Cancerous tumours can spread and infiltrate other tissues through blood vessels. This metastasis is driven by biochemical signals and a physical interaction with blood vessel endothelium. A critical step in this process is the invasion of the extracellular matrix (ECM) by cancer cells.
The ECM is a network of proteins, polysaccharides and growth factors that provide a platform for cell migration and act as supporting glue between cells. As of now, investigation of cancer metastasis through the ECM is held back by the lack of an effective model to study the physical interaction between cancerous and vascular cells, as well as by poor image resolution offered by current models, which do not allow quantification of the invasion process.

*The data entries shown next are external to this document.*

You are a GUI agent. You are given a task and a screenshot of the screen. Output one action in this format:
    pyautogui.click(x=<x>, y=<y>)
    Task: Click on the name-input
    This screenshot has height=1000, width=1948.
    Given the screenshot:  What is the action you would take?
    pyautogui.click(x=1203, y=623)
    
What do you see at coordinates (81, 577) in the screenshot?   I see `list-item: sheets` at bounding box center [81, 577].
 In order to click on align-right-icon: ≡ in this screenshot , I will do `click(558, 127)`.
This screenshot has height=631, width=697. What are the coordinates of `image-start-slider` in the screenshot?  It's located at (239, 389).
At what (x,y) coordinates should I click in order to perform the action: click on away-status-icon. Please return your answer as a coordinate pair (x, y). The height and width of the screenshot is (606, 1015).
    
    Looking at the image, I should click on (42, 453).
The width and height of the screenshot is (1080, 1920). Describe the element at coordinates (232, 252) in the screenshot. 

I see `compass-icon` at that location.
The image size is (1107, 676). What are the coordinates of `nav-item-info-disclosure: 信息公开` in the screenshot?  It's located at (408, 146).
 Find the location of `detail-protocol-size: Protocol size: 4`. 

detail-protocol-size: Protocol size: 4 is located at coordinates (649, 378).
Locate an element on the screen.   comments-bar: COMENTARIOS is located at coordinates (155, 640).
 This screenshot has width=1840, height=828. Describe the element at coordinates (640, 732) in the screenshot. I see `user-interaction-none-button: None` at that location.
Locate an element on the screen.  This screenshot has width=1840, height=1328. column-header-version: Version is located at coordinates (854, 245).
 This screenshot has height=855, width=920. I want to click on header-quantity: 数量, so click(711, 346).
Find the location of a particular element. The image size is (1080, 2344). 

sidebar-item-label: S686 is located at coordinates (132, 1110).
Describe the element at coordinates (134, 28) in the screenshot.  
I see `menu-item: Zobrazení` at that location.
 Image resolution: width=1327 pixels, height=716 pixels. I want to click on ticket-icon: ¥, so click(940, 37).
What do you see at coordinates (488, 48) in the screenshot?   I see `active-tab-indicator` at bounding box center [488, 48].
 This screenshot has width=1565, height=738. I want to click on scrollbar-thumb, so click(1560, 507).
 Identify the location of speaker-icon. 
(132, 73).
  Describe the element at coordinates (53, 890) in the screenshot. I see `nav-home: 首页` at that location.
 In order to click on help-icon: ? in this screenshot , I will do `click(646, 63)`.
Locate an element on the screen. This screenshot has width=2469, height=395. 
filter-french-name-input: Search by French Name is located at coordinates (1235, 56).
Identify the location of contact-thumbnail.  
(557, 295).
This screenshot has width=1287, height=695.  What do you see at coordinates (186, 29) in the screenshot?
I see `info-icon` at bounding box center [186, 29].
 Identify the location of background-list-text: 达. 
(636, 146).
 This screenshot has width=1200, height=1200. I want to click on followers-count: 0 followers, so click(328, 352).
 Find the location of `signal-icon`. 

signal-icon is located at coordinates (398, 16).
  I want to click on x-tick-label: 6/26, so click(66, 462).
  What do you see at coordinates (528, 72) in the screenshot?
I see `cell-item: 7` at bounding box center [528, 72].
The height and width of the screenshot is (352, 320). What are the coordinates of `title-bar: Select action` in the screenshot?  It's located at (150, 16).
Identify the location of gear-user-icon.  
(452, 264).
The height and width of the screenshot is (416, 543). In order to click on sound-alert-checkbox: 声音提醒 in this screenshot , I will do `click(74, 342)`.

Researchers from Boston University have now developed a microfluidic platform for modelling the infiltration of cancer cells into the ECM (Biofabrication 9 045001). This model exhibits cell migration without the use of biochemical gradients, while enabling imaging of cell–cell and cell–matrix interactions. The group used collagen hydrogels to model the ECM and monitored the migration and invasion of breast cancer cells. They established that incorporating endothelial cells into the model significantly boosted the rate of cancer cell invasion to the ECM, without the need for biochemical gradients to draw the cells across.
Lead author Laura Blaha and colleagues used microfabrication techniques to create polydimethylsiloxane (PDMS) microfluidic chips with specific dimensions. These dimensions create a surface tension that restricts fluid flow between compartments, but allows cells to migrate and interact with the other cellular compartments.
Importantly, the thickness of the chip facilitated imaging of cells and their interactions. This is a big advantage over models commonly used to investigate tumour migration, which use transwell chamber devices, limiting the quality of images and the ability to draw effective conclusions from studies.
The platform enables staining of specific ECM and cell-cell interaction markers. Due to the chip’s straight, parallel channel design, protein staining protocols like the one described in the study can be completed with ease. This allowed the group to establish the production of ECM proteins from endothelial cells within the model.
The authors predict that this model could be used in future experiments to probe the specific membrane proteins that enable the invasion of cancer cells to the ECM. A similar microfluidic model could also be used to model cell-cell and cell-matrix interactions for multiple diseases. The correct use of this microfluidic model might potentially lead to therapies for various diseases, including many different metastatic cancers.